Я ответила не сразу. Горечь от неизбежности грядущей потери плескалась внутри, грозя затопить, захлестнуть с головой в любую секунду. Нет, не сейчас, пожалуйста. Хотелось хоть ненадолго продлить это мгновение – вместе. Впитать его в себя. Надышаться. Прижаться. Еще немного. Одну крохотную секундочку…
И все-таки я нашла в себе силы сказать:
– Я. Я могу. Отпустите меня. Пожалуйста…
Он развернул меня к себе лицом и всмотрелся в мои глаза странным ищущим взглядом.
– Ты этого хочешь? – очень серьезно спросил он.

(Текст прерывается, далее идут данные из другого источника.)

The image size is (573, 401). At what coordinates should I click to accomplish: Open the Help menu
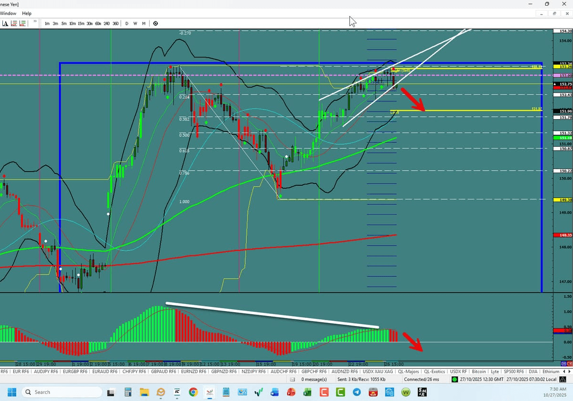[27, 13]
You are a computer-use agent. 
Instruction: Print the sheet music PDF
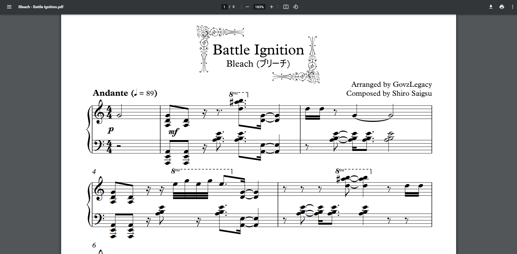click(502, 7)
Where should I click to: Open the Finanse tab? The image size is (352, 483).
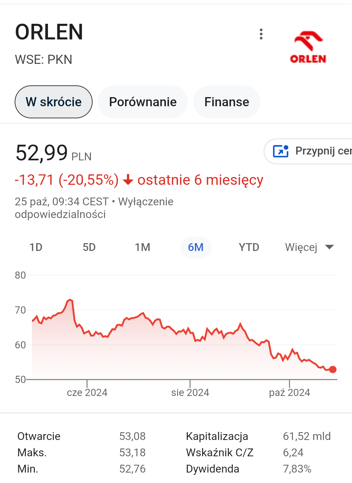coord(227,102)
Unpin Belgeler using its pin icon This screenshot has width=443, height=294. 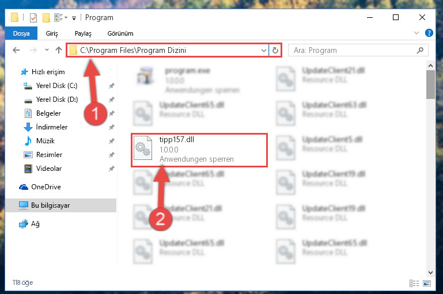pos(112,113)
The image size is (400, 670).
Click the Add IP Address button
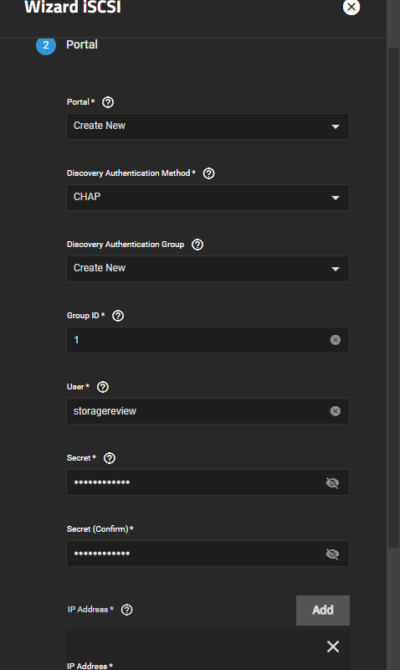tap(323, 611)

Господи, ну конечно же, нет! Как я могу этого хотеть? Но я выдержала этот взгляд и твердо ответила:
– Да.
Глава 20
Дни катились один за другим, бесцветные, тусклые, безрадостные, словно кто-то щедро плеснул серой краски, убавив яркость до минимума. Солнечные нисколько не отличались от пасмурных и дождливых. Нисколечко. Скучные, серые дни, наполненные обычными рутинными делами.
После того злополучного вечера я Бояринцева больше не видела: ни его самого, ни его машины возле нашего дома. Возвращалась из университета и всякий раз, подъезжая к стоянке, задерживала дыхание. Сердце замирало: не мелькнет ли среди листвы и аккуратно подрезанных кустов крыло автомобиля цвета мокрого асфальта.
– А что, Тимур Александрович переехал? – спросила я как-то Игоря, стараясь, чтобы это прозвучало равнодушно.
Вполне разумная версия. Этот дом у Бояринцева не единственный, куда-то же завезли все мои чемоданы в день свадьбы. То, что после случившегося он предпочел туда переехать, чтобы мы не сталкивались, казалось мне естественным.